# SOURCE PASSAGE

════

How does "container" in "runtime_env" work?

In this document , There has a lot of descriptions about runtime_env, but I don’t known how will it work if I specify some details about container.

I submit a job using this command:

ray job submit 
--address='http://192.168.0.192:8265' 
--runtime-env-json='{"working_dir":"./","container":{"image": "anyscale/ray-ml:nightly-py38-cpu", "worker_path": "/root/python/ray/workers/default_worker.py", "run_options": ["--cap-drop SYS_ADMIN","--log-level=debug"]}}' 
-- python ./debug.py

This is the debug.py.

import ray
ray.init()

@ray.remote
def f(x):
     return x * x
  
 futures = [f.remote(i) for i in range(2)]
 print(ray.get(futures))

Surprisingly, I get some feedback, but the process doesn’t seem to stop. I am not getting the result I want. What’s wrong with it? Is there some prework I haven’t done?

This is the feedback:

Job submission server address: http://192.168.0.192:8265
2022-08-08 10:08:21,309	INFO dashboard_sdk.py:272 -- Uploading package gcs://_ray_pkg_698a6544fb43c3a9.zip.
2022-08-08 10:08:21,310	INFO packaging.py:479 -- Creating a file package for local directory './'.

-------------------------------------------------------
Job 'raysubmit_YVTpnmAzV7ysFmpk' submitted successfully
-------------------------------------------------------

Next steps
  Query the logs of the job:
    ray job logs raysubmit_YVTpnmAzV7ysFmpk
  Query the status of the job:
    ray job status raysubmit_YVTpnmAzV7ysFmpk
  Request the job to be stopped:
    ray job stop raysubmit_YVTpnmAzV7ysFmpk

Tailing logs until the job exits (disable with --no-wait):

Hey @jie, have your tried ray job logs raysubmit_YVTpnmAzV7ysFmpk to see if there’s any output?

but the process doesn’t seem to stop. 

Does it hang and stuck at the feedback you provided above?

If you query the status of the job with ray job status, what’s the output there?

A few more questions:

  1. Which version of ray are you using?
  2. Do you have ssh access to the head node?

Hi @rickyyx thanks! Yes, it hang and stuck at that feedback.

════

# RECORDED INFORMATION

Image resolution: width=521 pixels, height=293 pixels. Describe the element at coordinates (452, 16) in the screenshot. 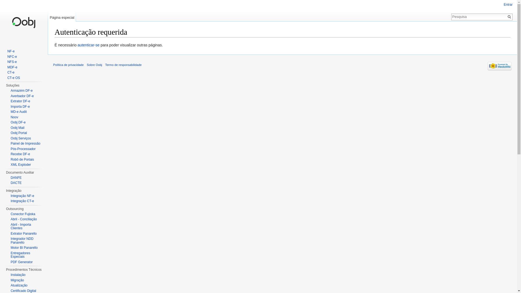

I see `'Pesquisar em Oobj [alt-shift-f]'` at that location.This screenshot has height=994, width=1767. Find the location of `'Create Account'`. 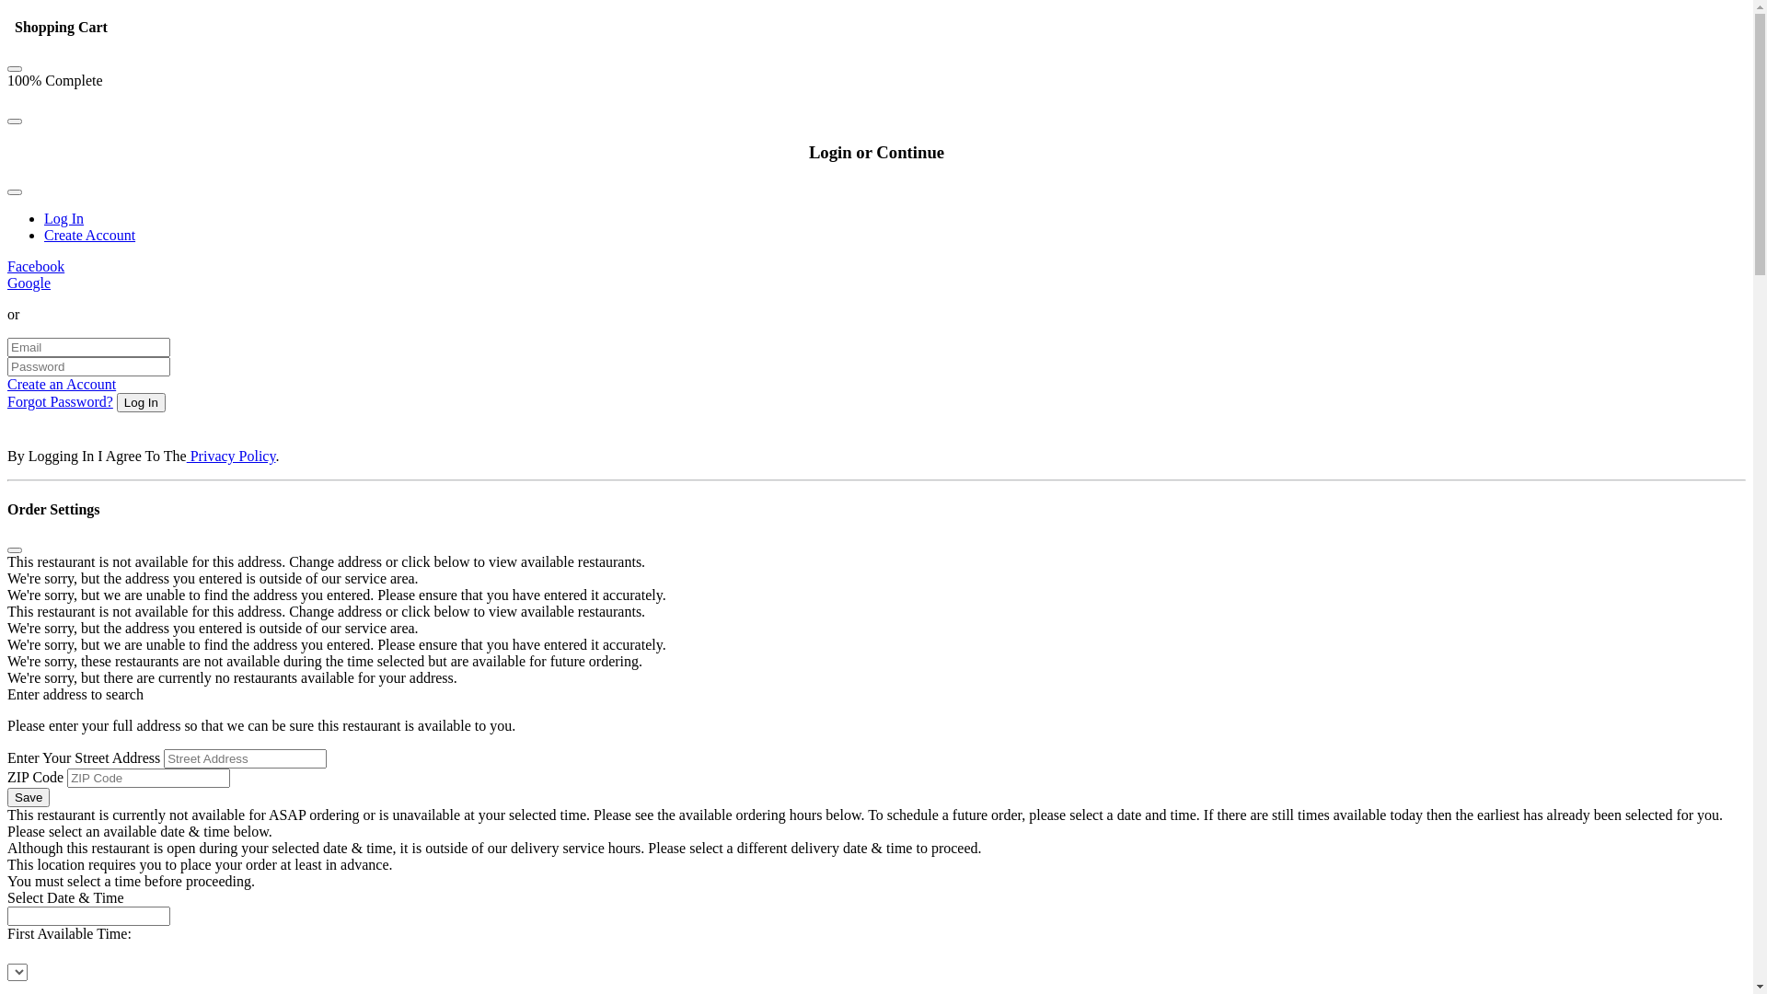

'Create Account' is located at coordinates (88, 234).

════

# TASK INSTRUCTIONS
a: Transcribe the runtime_env thread from "Hey @jie, have" up to and including "you provided above?".
b: Answer these questions from the runtime_env thread:
(i) Which image does the job's container setting name?
(ii) What is the ID of the job reported as submitted successfully?
(iii) What two things does the reply's short numbered list ask about?
c: Write the next part of the runtime_env thread, following its last reply.

# ANSWERS FOR THIS EXERCISE
a:
Hey @jie, have your tried ray job logs raysubmit_YVTpnmAzV7ysFmpk to see if there’s any output?

but the process doesn’t seem to stop. 

Does it hang and stuck at the feedback you provided above?

b:
(i) anyscale/ray-ml:nightly-py38-cpu
(ii) raysubmit_YVTpnmAzV7ysFmpk
(iii) Which version of Ray is being used, and whether there is ssh access to the head node.

c:
The output like this:

$ ray job logs raysubmit_SpYXzcr6hVkq973i

Job submission server address: None
2022-08-09 10:55:08,772	INFO dashboard_sdk.py:129 -- No address provided, defaulting to http://localhost:8265.


$ ray job status raysubmit_SpYXzcr6hVkq973i

Job submission server address: None
2022-08-09 10:55:36,855	INFO dashboard_sdk.py:129 -- No address provided, defaulting to http://localhost:8265.
Status for job 'raysubmit_SpYXzcr6hVkq973i': PENDING
Status message: Job has not started yet, likely waiting for the runtime_env to be set up.

And my ray version is 3.0.0.dev0, I have the ssh access to head node.

Moreover, I get some messages from raylet.err and runtime_env_setup-01000000.log:

$ cat raylet.err

bash: 第 0 行: exec: podman:未找到
[2022-08-09 10:26:25,244 E 494944 494944] (raylet) worker_pool.cc:500: Some workers of the worker process(506291) have not registered within the timeout. The process is dead, probably it crashed during start.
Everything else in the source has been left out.